The pair had been scrubbing floors when they jimmied the cottage lock, stole dresses from the closet (the cabin belonged to a staff member) and scaled a 10-foot fence around the reformatory. They had a one-hour head start on jailers and Jarman hasn’t been seen since.

Actually, that’s not quite accurate. Over the years some people learned her real identity — mostly family members — and they protected her from authorities. Generally, they believed her claims that she was innocent of Hoeh’s murder.

“Jarman has served 7 years in jail for being with the wrong people at the wrong time,” her grandchildren wrote in a 1993 clemency petition to Gov. Jim Edgar. “She is and will in whatever time remains for her be an remain a good and completely rehabilitated citizen.”

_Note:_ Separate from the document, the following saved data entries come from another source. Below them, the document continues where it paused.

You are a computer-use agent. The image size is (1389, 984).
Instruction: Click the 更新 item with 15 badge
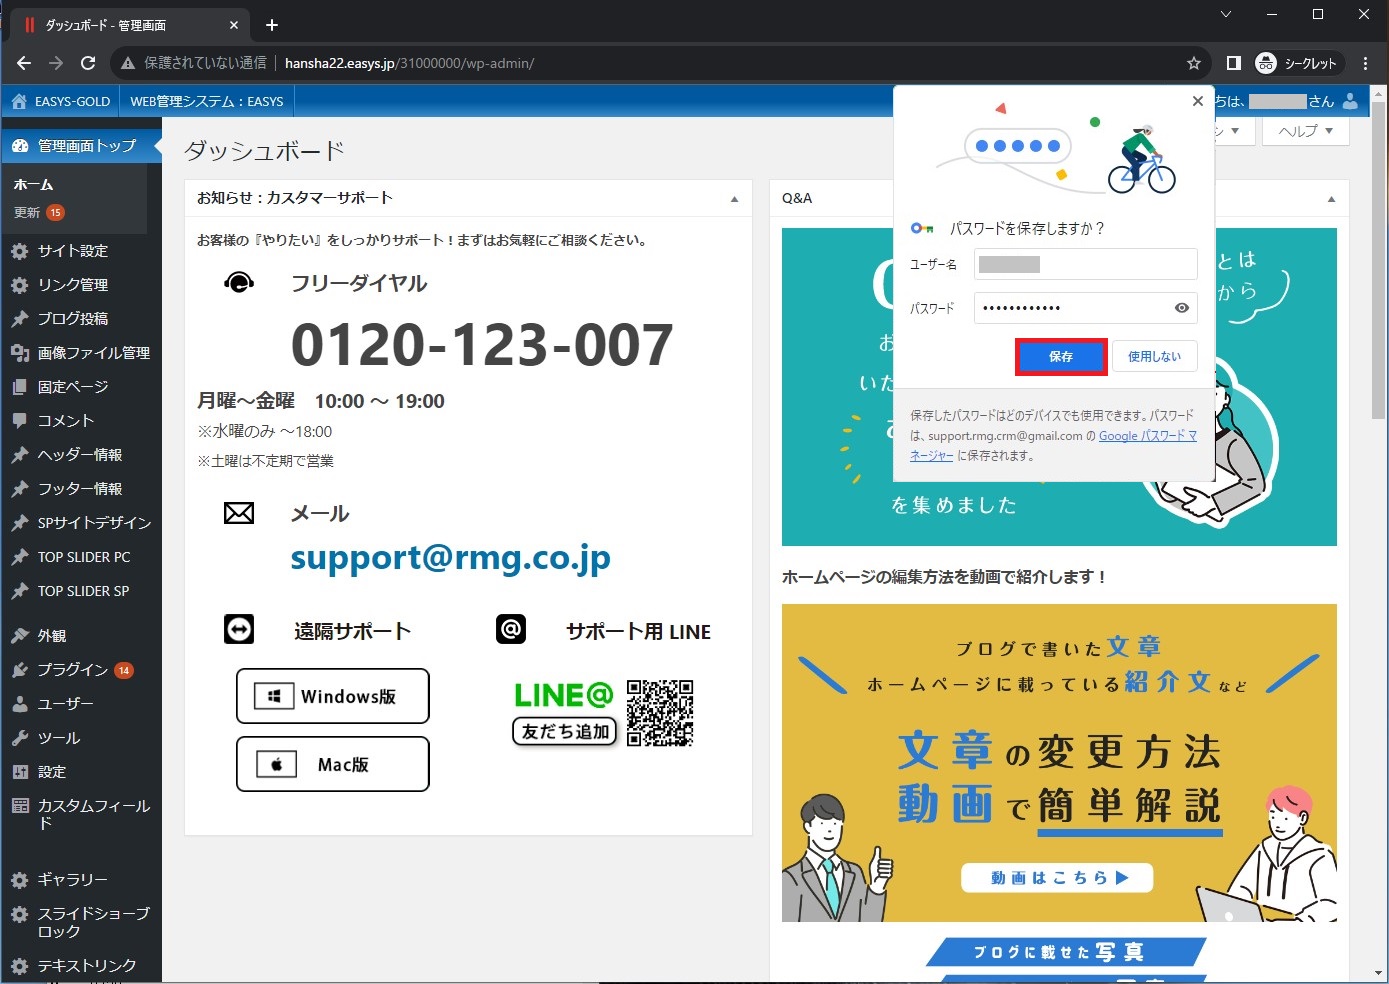pos(28,213)
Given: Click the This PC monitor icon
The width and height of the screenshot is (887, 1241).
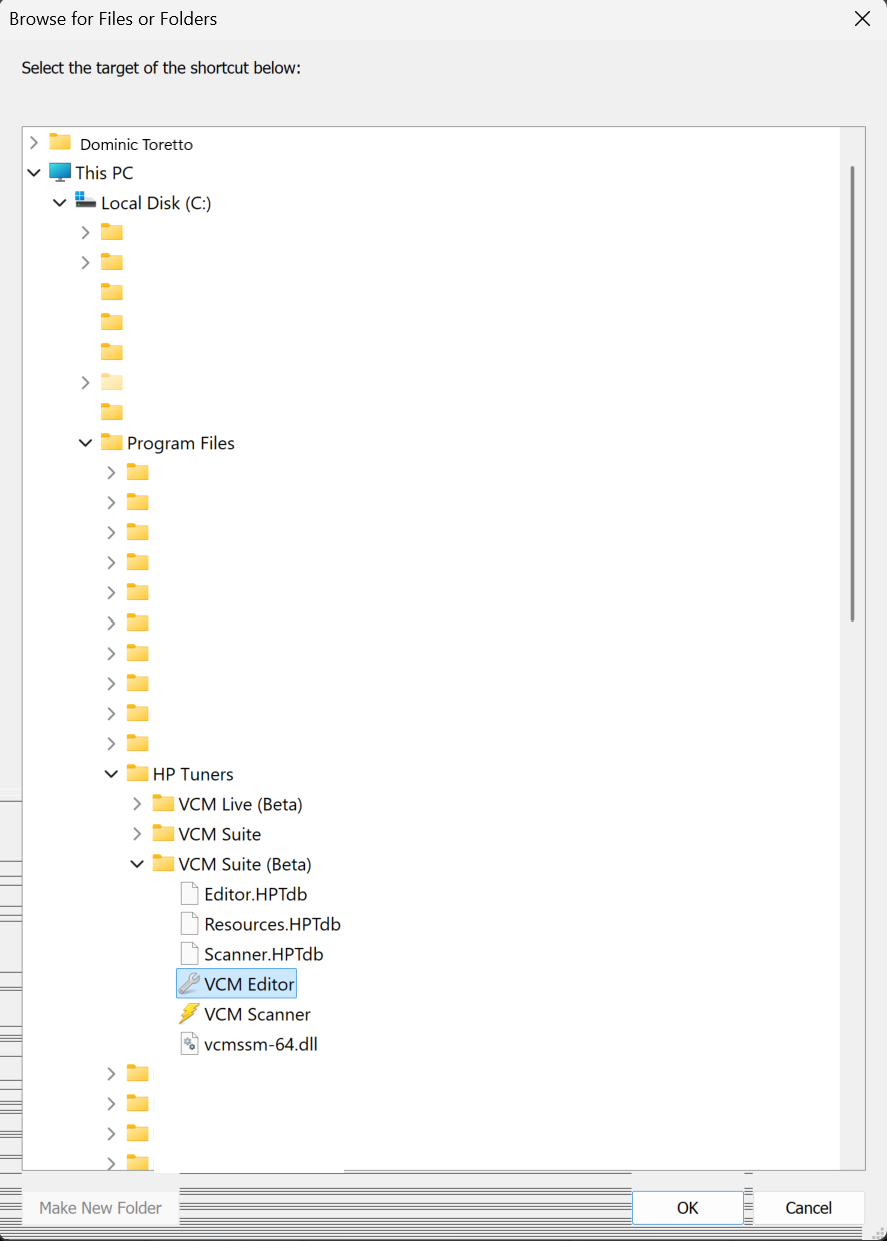Looking at the screenshot, I should coord(60,172).
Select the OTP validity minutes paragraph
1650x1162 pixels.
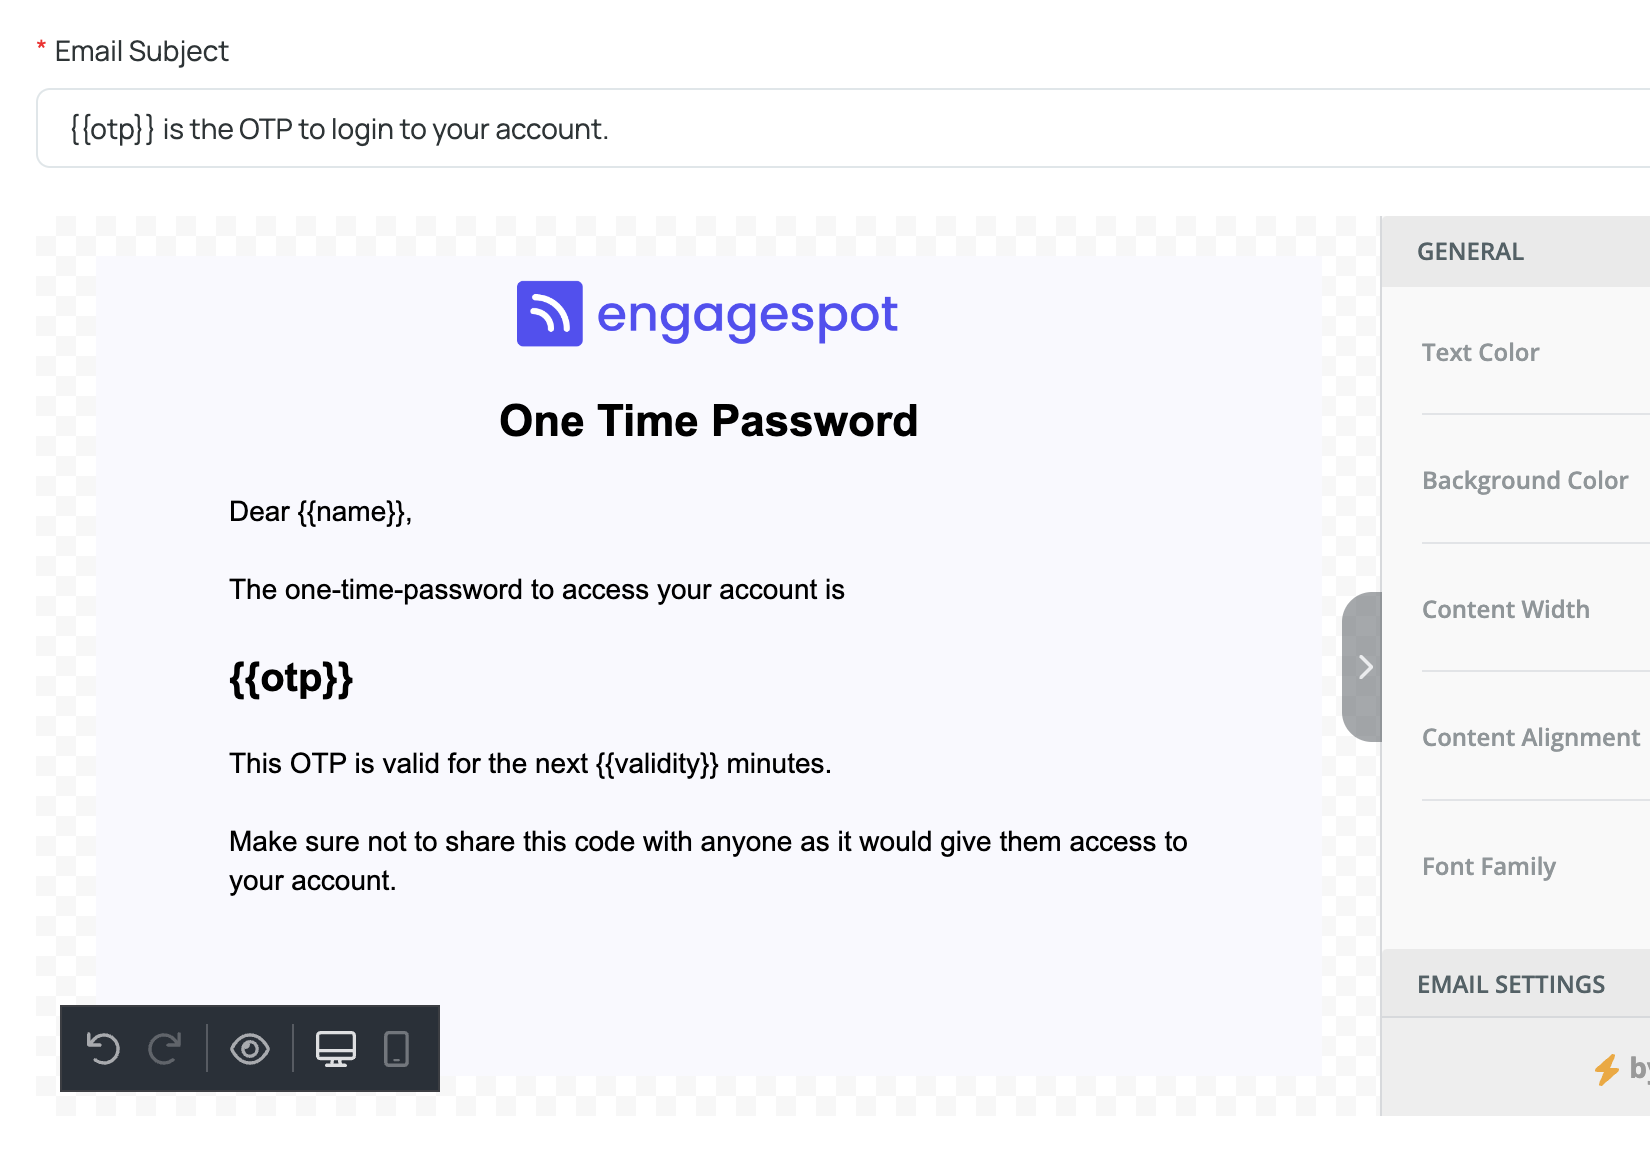pyautogui.click(x=530, y=764)
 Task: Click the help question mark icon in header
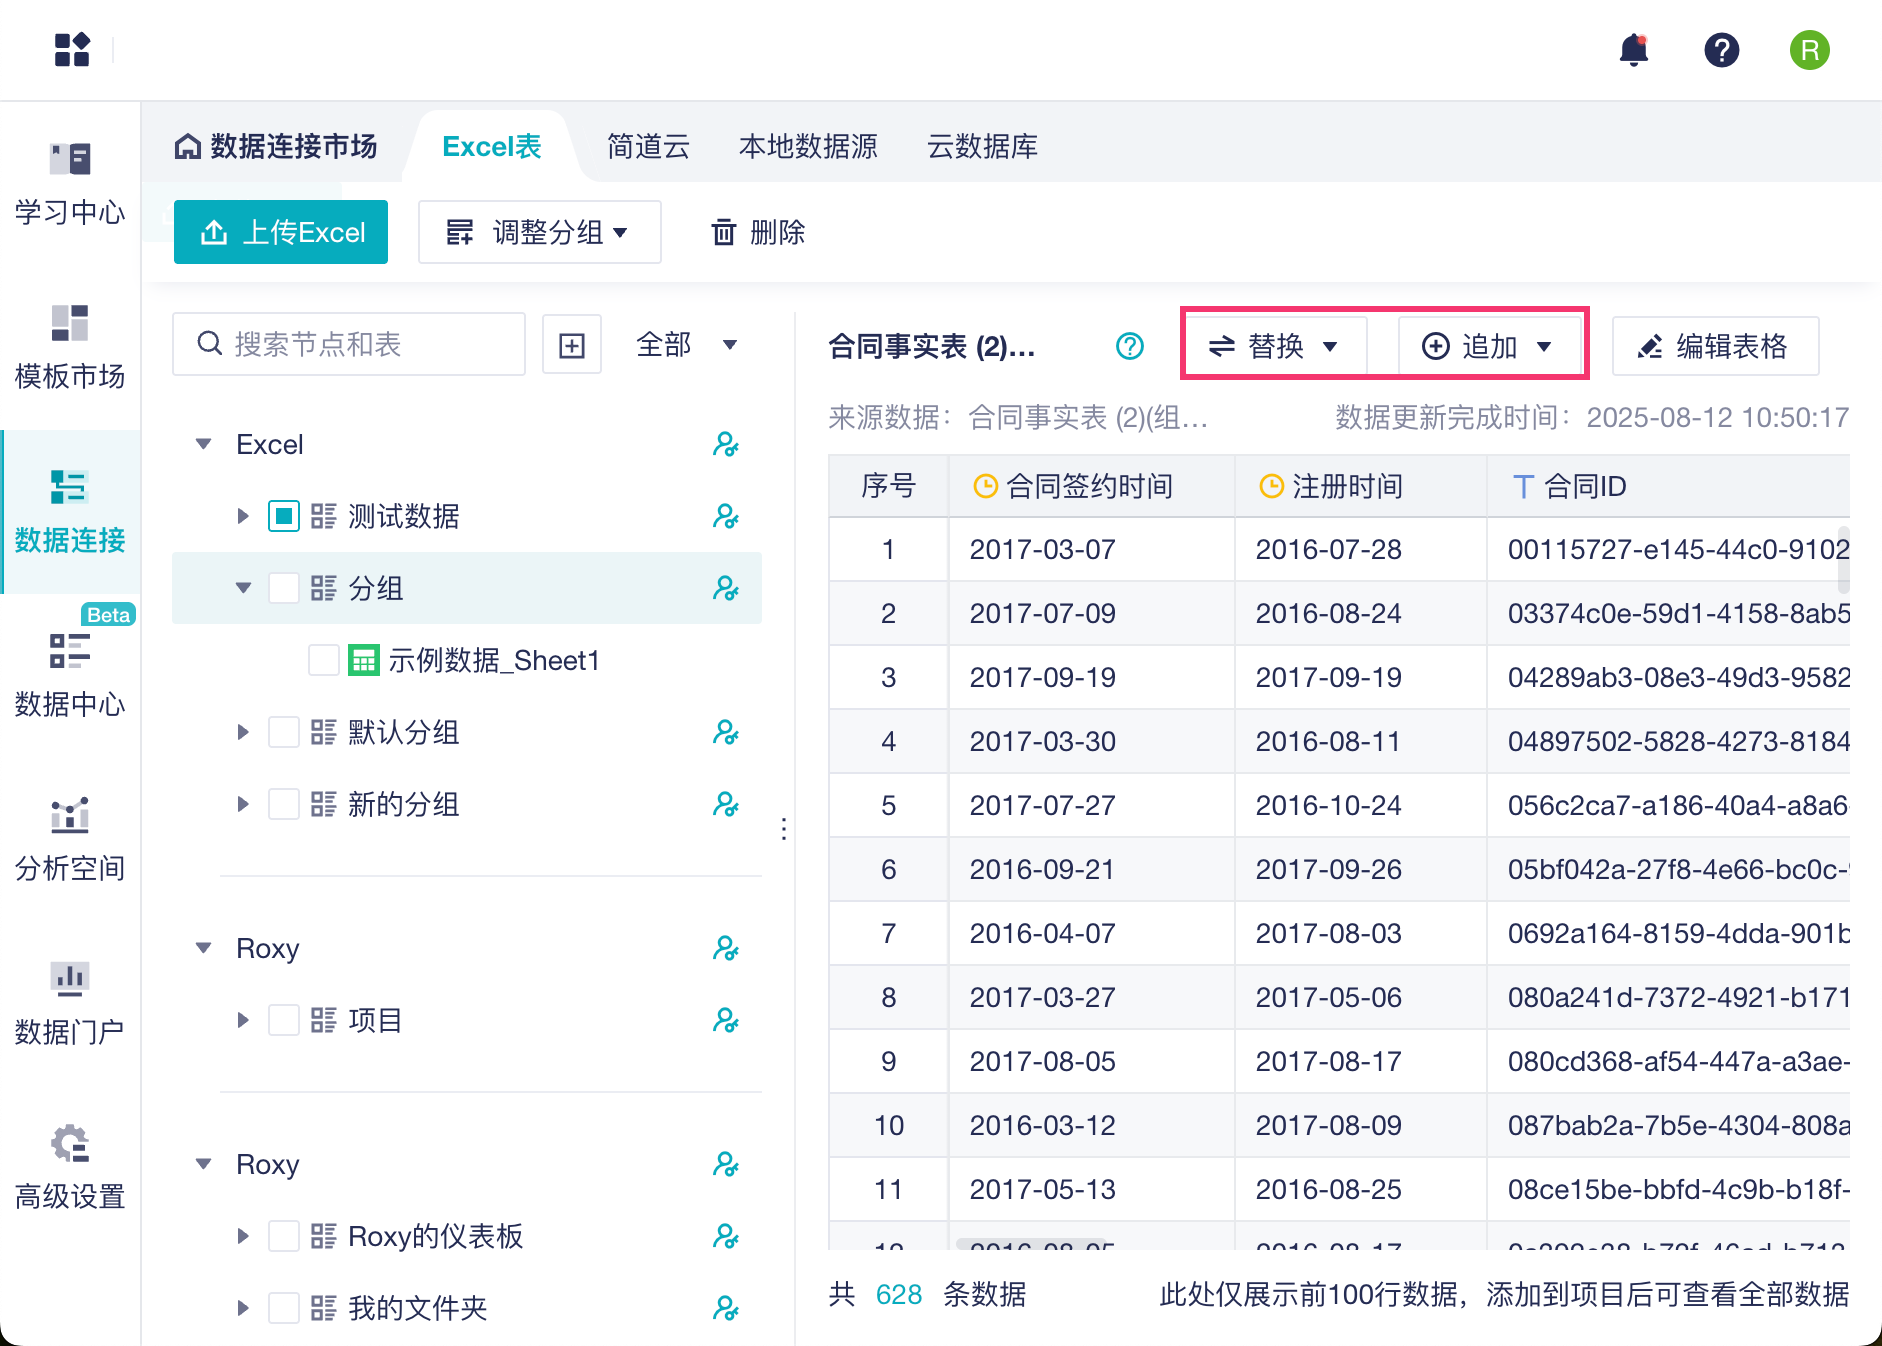coord(1721,50)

Survivors of Gustav Hoeh, however, were unconvinced.

“In one respect I could understand their feeling,” said Hoeh’s grandson, Kenneth Hoeh. “I just as soon they leave alone what was left forgotten.”

Another grandson was equally unsympathetic.

“It was a vicious crime. As I understand the details, she played an active part,” Dan Hoeh told The Chicago Tribune. “Even if it had been a minor role, she would get no mercy from me.”

After his father, LeRoy died in 1993, her grandson, Doug Jarman, began a campaign to clear his grandmother’s name.

In numerous interviews, he said that a letter she sent during her incarceration, as well as conversations with people who knew her before her arrest, convinced him that she was innocent.

“‘I’m goig to be here the rest of my life. I’m never going to be with you,’” Doug Jarman quoted her as writing. “‘I always want you to know that I was innocent.’”

Shortly after her escape, according to a Jarman family legend, she appeared in Sioux City where her two sons, LaVerne and LeRoy, were living. She had received a letter days before that her sons were threatening to run away from their custodians. According to Hazard that was the reason she escaped.

After telling her boys to behave, she disappeared for 35 years, communicating through classified ads, but apparently “afraid of rejection” by her family. In 1975 she arranged for a meeting with her brother, Otto Berendt, and they went to a lake outside Sioux City to talk.

“She was relaxed and looked pretty good,” Berendt’s widow told The Chicago Tribune in 1993. “All she wanted to know was if her boys were OK. We told her they were grown men and doing good for themselves.”

LeRoy, who also saw his mother that night, pleaded with her to surface and straighten out her situation. To do so would have required her to return to Illinois, which she apparently declined to do despite her assumption that police had stopped looking for her years before.

By the mid-1990s, contact with Jarman through the newspapers tapered off and Doug Jarman began to attempt to locate his grandmother in midwest nursing homes. However, patient privacy rules made that extremely difficult.